» **ZU ERLEDIGENDE AUFGABEN**:
(1) Beantworte zum Beschluss des VG München die folgenden Fragen:
(a) Welches Aktenzeichen trägt der Beschluss?
(b) Welche Fundstelle ist für den Beschluss angegeben?
(c) Welcher Zielstaat wird im Titel genannt?
(2) Nenne alle Vorschriften der Dublin III-VO, die der Beschluss des VG München in seinen Normenketten anführt, jeweils mit Artikel und gegebenenfalls Absatz und Buchstabe.
(3) Führe den Beschluss des VG München zur Abschiebungsanordnung im Dublin-Verfahren im Anschluss an seinen letzten Satz fort.

Inhalt

VG München, Beschluss v. 29.08.2022 – M 10 S 21.50716
Titel:

Abschiebungsanordnung, Beweislage für Verlassen des Hoheitsgebiets der Mitgliedstaaten für mehr als drei Monate, Dublin-Verfahren, Verlassen des Hoheitsgebiets der Mitgliedstaaten für mehr als drei Monate (bejaht), Zielstaat Frankreich

Normenketten:
AsylG § 29 Abs. 1 Nr. 1
AsylG § 34a Abs. 1 S. 1
VO (EU) 604 (2013) (Dublin III-VO) Art. 9
Dublin III-VO Art. 10
Dublin III-VO Art. 18 Abs. 1 Buchst. d
Dublin III-VO Art. 19 Abs. 2
Dublin III-VO Art. 22 Abs. 3
Dublin III-VO Art. 22 Abs. 4
Dublin III-VO Art. 22 Abs. 5
Verzeichnis B Nr. 9 Durchführungsverordnung (EU) Nr. 118/2014
Schlagworte:
Abschiebungsanordnung, Beweislage für Verlassen des Hoheitsgebiets der Mitgliedstaaten für mehr als drei Monate, Dublin-Verfahren, Verlassen des Hoheitsgebiets der Mitgliedstaaten für mehr als drei Monate (bejaht), Zielstaat Frankreich
Fundstelle:
BeckRS 2022, 24849

Tenor

I. Die aufschiebende Wirkung der Klage gegen Nummer 3 des Bescheids der Antragsgegnerin vom 2. November 2011 (Gesch.-Z: ...) wird angeordnet.

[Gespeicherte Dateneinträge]
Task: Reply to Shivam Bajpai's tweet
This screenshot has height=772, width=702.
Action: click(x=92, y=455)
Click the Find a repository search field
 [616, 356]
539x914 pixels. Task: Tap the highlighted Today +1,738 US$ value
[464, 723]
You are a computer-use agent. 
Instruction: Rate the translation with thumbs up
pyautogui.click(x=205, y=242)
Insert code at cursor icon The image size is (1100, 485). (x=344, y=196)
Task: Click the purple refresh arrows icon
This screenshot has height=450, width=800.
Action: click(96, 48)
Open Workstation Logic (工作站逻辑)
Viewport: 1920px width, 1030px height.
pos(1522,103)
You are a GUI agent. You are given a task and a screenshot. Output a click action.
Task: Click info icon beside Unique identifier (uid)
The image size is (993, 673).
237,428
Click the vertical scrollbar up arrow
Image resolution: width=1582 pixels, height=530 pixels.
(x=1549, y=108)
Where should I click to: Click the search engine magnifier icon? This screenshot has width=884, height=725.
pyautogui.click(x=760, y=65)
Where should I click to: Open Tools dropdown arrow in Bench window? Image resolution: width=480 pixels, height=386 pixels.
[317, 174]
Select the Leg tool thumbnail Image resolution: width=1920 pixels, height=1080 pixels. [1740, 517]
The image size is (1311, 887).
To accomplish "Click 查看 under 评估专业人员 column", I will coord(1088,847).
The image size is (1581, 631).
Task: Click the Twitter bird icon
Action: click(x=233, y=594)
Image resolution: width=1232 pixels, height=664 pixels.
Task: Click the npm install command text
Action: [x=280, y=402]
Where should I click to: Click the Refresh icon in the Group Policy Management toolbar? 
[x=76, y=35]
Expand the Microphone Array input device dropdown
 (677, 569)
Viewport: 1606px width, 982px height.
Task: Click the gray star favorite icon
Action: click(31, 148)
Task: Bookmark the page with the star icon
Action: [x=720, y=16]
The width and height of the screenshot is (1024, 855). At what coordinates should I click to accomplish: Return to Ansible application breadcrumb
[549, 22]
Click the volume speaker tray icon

» **DIE ERGEBNISSE**:
(1)
(a) M 10 S 21.50716
(b) BeckRS 2022, 24849
(c) Frankreich

(2)
Art. 9
Art. 10
Art. 18 Abs. 1 Buchst. d
Art. 19 Abs. 2
Art. 22 Abs. 3
Art. 22 Abs. 4
Art. 22 Abs. 5

(3)
II. Der Antragsgegnerin trägt die Kosten des Verfahrens. Gerichtskosten werden nicht erhoben.

Gründe

I.
1
Der Antragsteller wendet sich im Wege des vorläufigen Rechtsschutzes gegen eine Abschiebungsanordnung nach Frankreich im Rahmen des sog. „Dublin-Verfahrens“.
2
Der Antragsteller ist ukrainischer Staatsangehöriger, dem Volke der Roma angehörig sowie christlich-orthodoxen Glaubens. Er reiste zusammen mit seiner Lebensgefährtin und deren drei Kindern am 14. Juli 2021 in das Bundesgebiet ein und äußerte ein Asylgesuch, von dem die Antragsgegnerin durch behördliche Mitteilung am 22. Juli 2021 schriftlich Kenntnis erlangt hat. Der förmliche Asylantrag datiert vom 30. September 2021.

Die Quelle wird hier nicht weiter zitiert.